_WHAT YOU NEED TO DO_
Copy the records below exactly, starting at the line that contains "553x487 pixels. At" and ending at the line that contains "Task: Uncheck the GL Pinot Noir item"; leave out any pictures.
^^^^^^^^^^^^^^^^
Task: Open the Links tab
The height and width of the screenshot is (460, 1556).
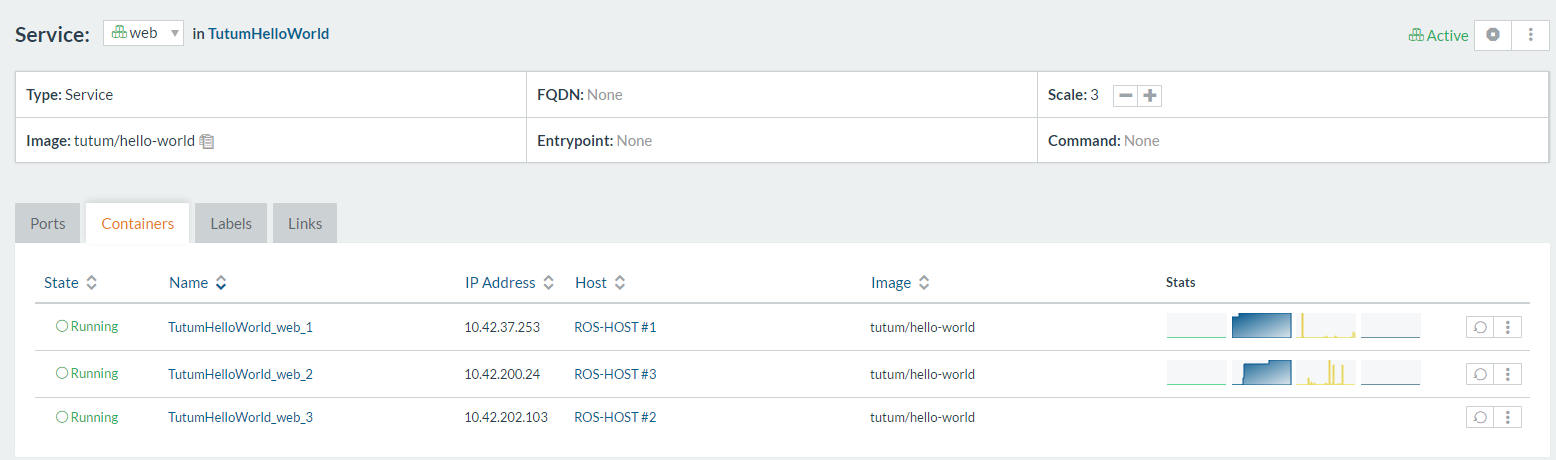Action: click(305, 223)
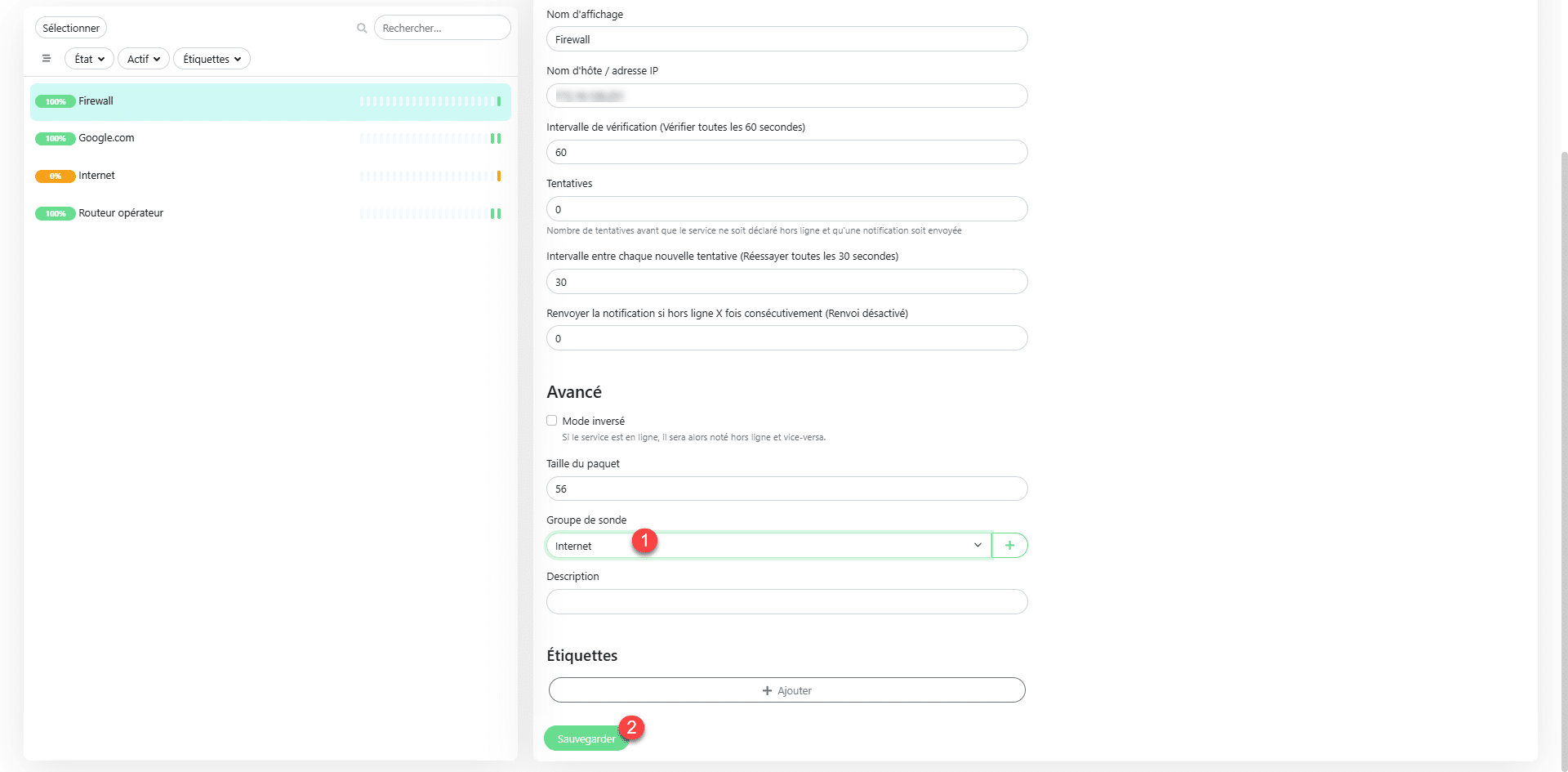Expand the Étiquettes filter dropdown
The image size is (1568, 772).
[x=212, y=59]
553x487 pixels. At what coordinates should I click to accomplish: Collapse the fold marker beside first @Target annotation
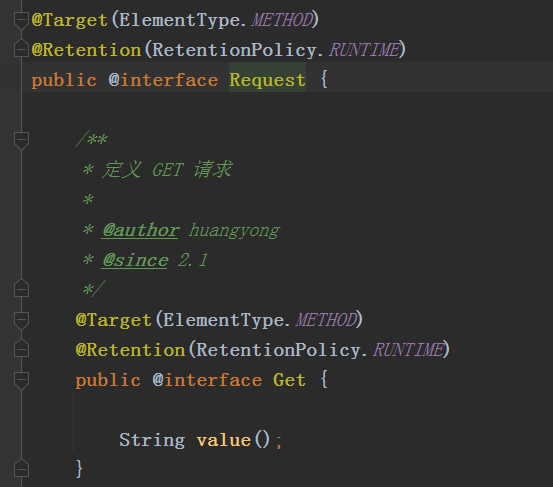[21, 20]
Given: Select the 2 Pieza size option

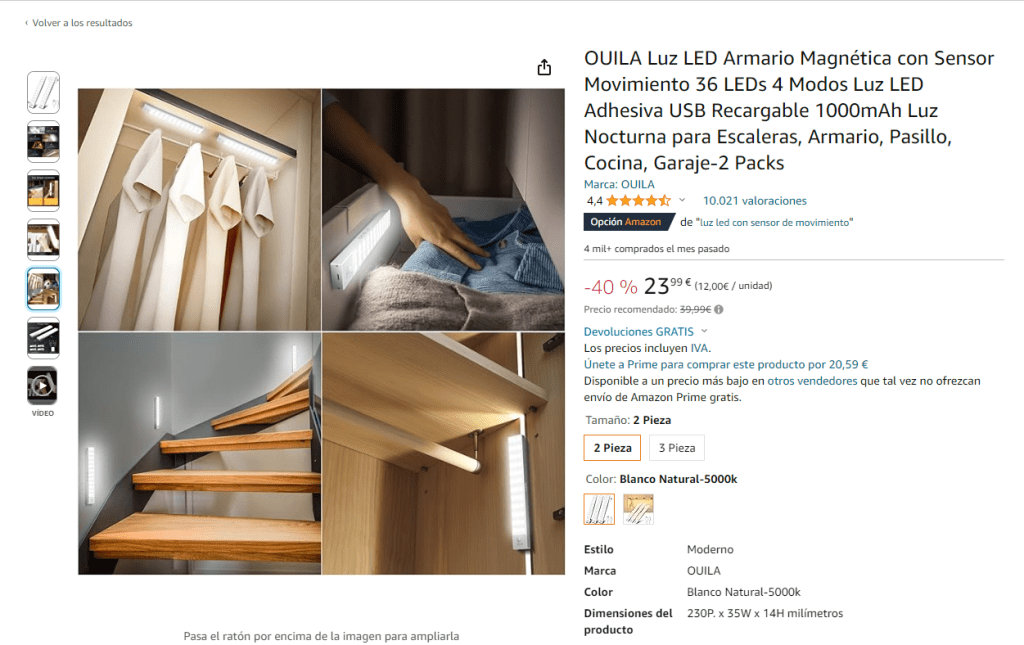Looking at the screenshot, I should point(613,448).
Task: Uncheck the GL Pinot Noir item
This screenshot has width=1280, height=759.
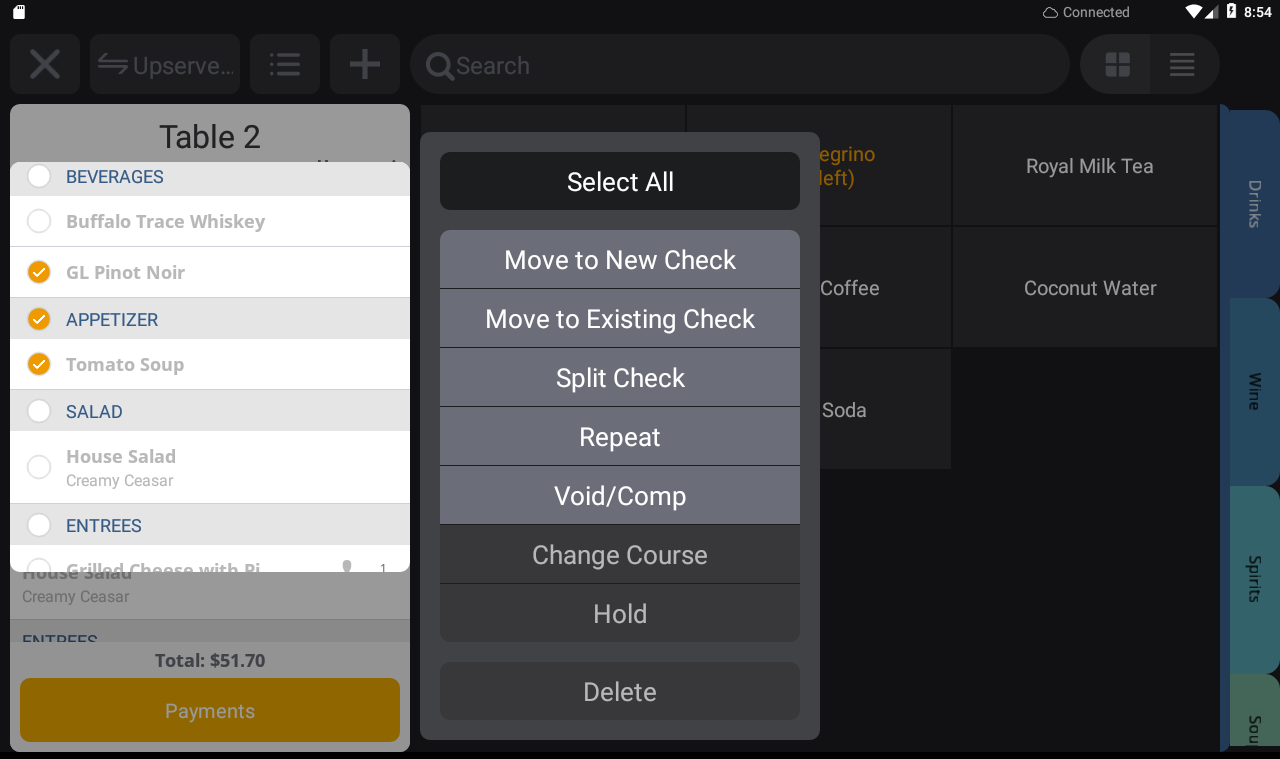Action: click(39, 272)
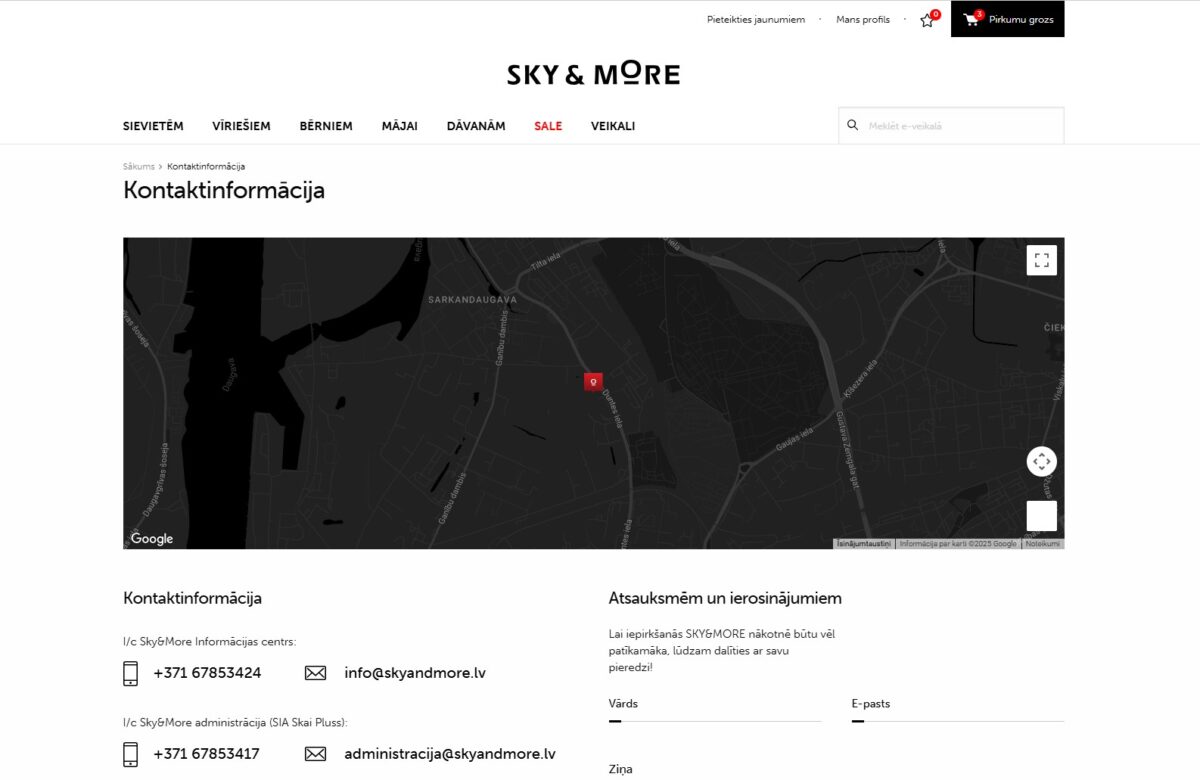This screenshot has height=780, width=1200.
Task: Open the SALE menu item
Action: point(548,126)
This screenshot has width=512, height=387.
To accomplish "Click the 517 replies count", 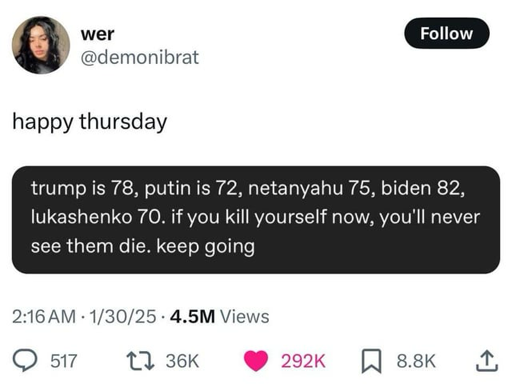I will pos(64,361).
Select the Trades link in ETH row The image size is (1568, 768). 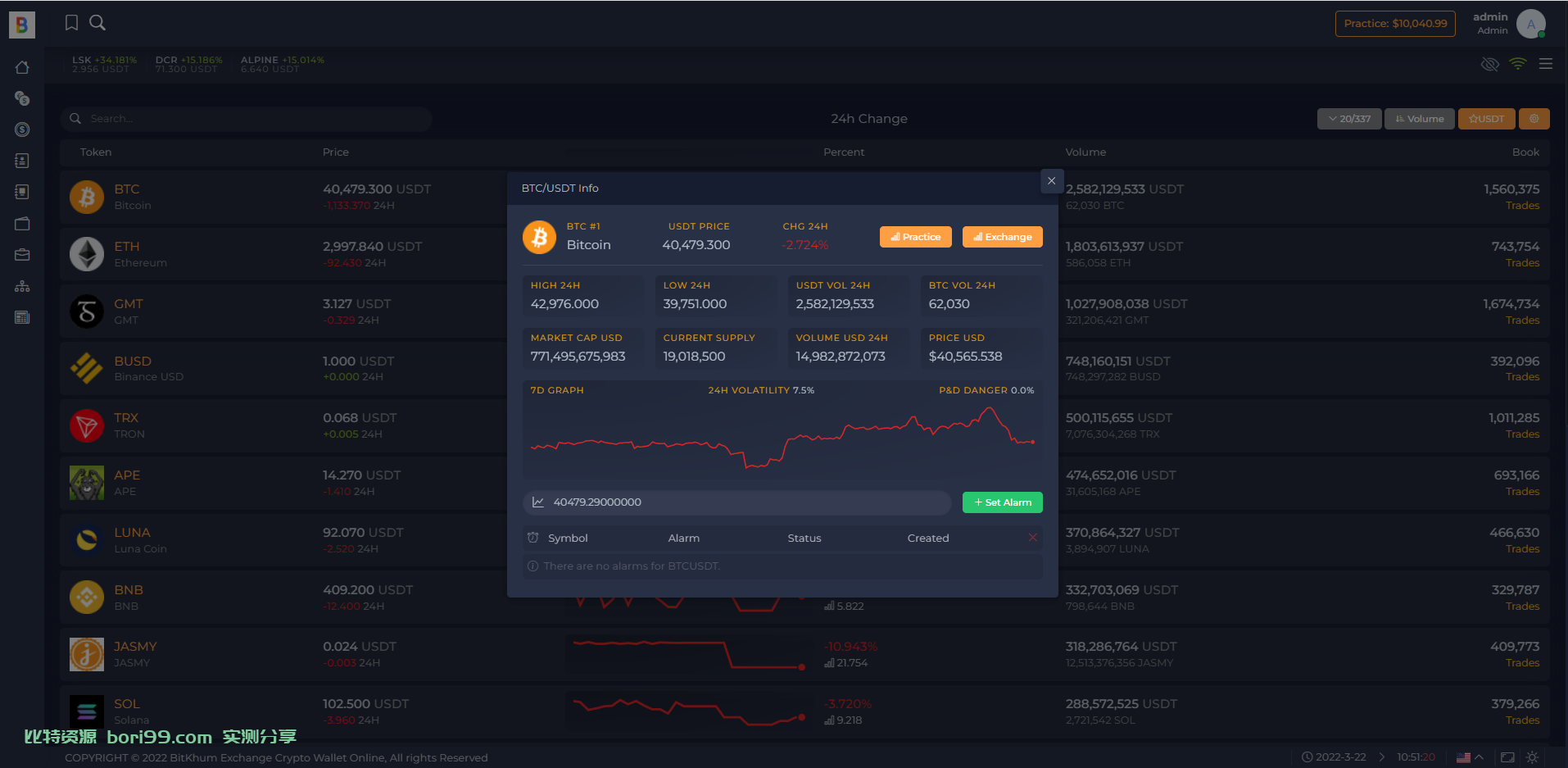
^^^^^^^^^^^^^^^^
_WRITTEN ANSWER_
553x487 pixels. At what coordinates should I click to accomplish: Collapse the fold marker beside first @Target annotation
[21, 20]
Given: Select the 2 Pieza size option

Looking at the screenshot, I should point(613,448).
Task: Uncheck the GL Pinot Noir item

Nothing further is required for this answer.